"We Will Not Give Up."

Real Stories Not Tales is a dedicated team in and out of Myanmar that aims to bring more awareness to the reality of young people's lives since the Myanmar military staged a coup on February 1st, 2021. Stories are collecting through interviews with each protagonist, whenever they are, presently, in Myanmar. Ma Poe works in the field of peacebuilding in Yangon. She was interviewed on April 5th. 

Despite having been discriminated against by the very same society, I feel like I need to move on from the past and get involved today, whichever nationality I am. Taking action and standing up is the only way forward.
— Ma Poe

"On that day, I had planned to go to the office early. I had an important report to finish, and I like working in the early hours of the day, when the city is still quiet, slowly waking up. I was about to leave the house—it was around 6:30 a.m.—when I received a message in our team's group chat: 'Do not go to the office today'. There had been a military coup, the internet had been shut down, and our leader Daw Aung San Suu Kyi together with other members of the government had been arrested.

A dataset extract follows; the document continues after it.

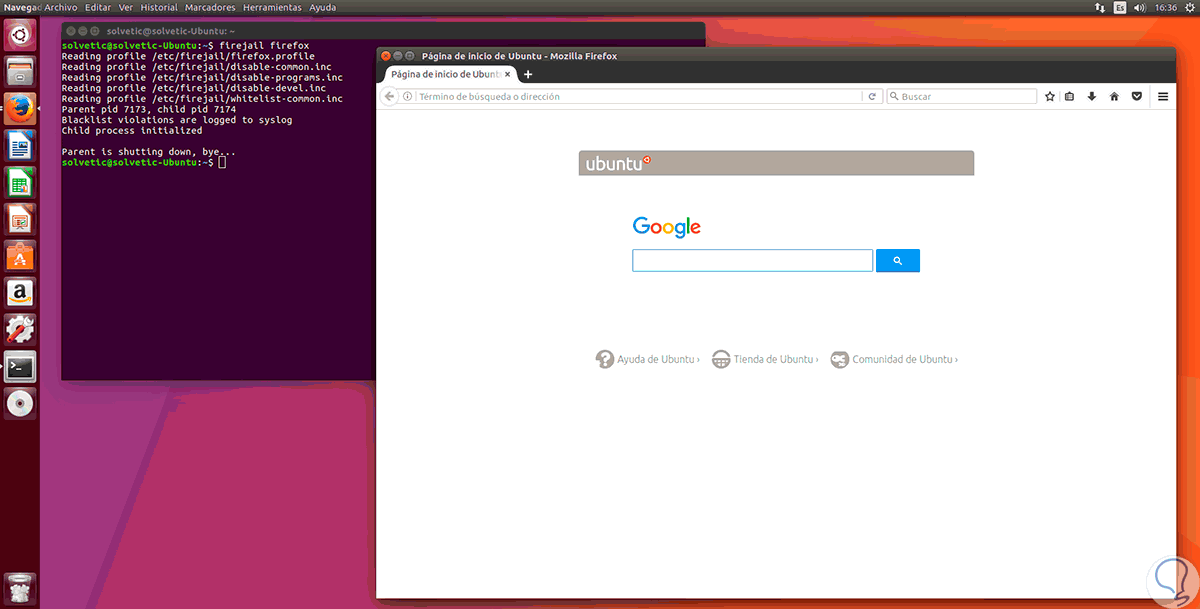The width and height of the screenshot is (1200, 609).
Task: Open the Firefox Home page icon
Action: [x=1114, y=96]
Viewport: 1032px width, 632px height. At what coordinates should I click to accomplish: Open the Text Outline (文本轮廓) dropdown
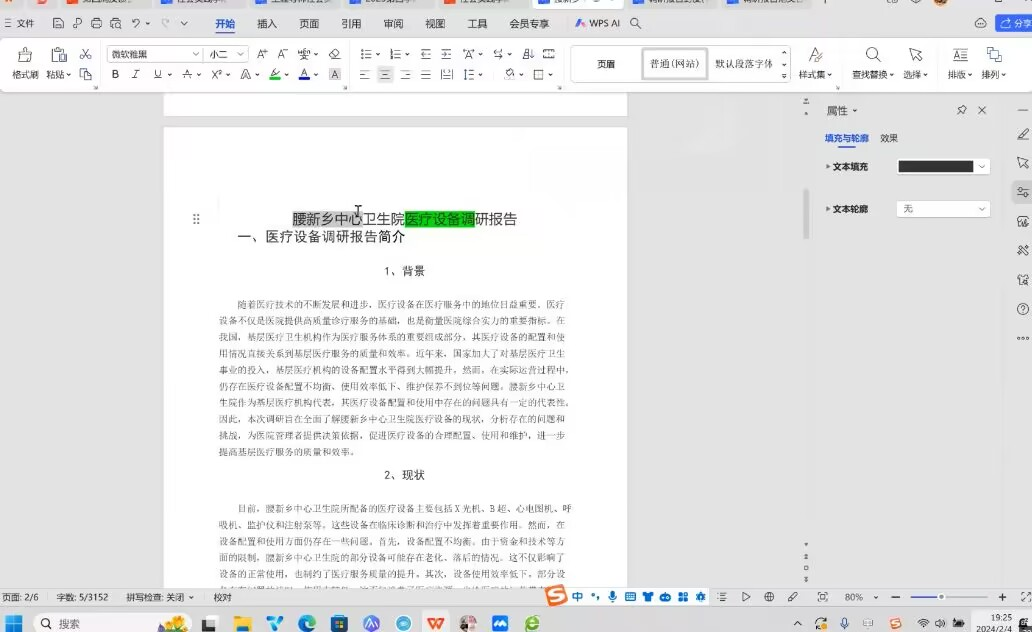pyautogui.click(x=942, y=209)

I was shocked. I have been working in the peace and conflict field for years, and I could not believe this was happening in 2021. But my parents remained calm; they had seen this happen before, and so it seemed like we could get used to living under a military regime again. This shocked me even more: Why were they so cool about it?! I wanted to connect with friends, but the network was still down. I felt so lonely. The street was quiet; not even the usual fruit and bean sellers were around. Is this it? It felt as if we were going to let it happen, just like that. Finally, at around 12 p.m., when the internet was reconnected, I saw the resistance being organized by young people online. Only after that was I able to eat my breakfast and breathe normally.

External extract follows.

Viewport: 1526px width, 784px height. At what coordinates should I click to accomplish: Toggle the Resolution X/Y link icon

I live in a working-class township of Yangon. People are pretty poor; some are daily workers. I don't know my neighbors well, as I work downtown and typically only spend evenings and early mornings at home. We are Indians, but my parents and grandparents were born in Myanmar, so we all have Myanmar citizenship. However, we still don't feel like we belong here, and we have experienced discrimination for years. I guess that’s why my parents remained so calm on that day; maybe they thought it wasn’t their struggle. If they wanted to, they could fly back to India. It reminded me of the Rohingya crisis, when we felt like we couldn’t talk about our own feelings and sorrows, because we feared a similar kind of injustice could happen to us too.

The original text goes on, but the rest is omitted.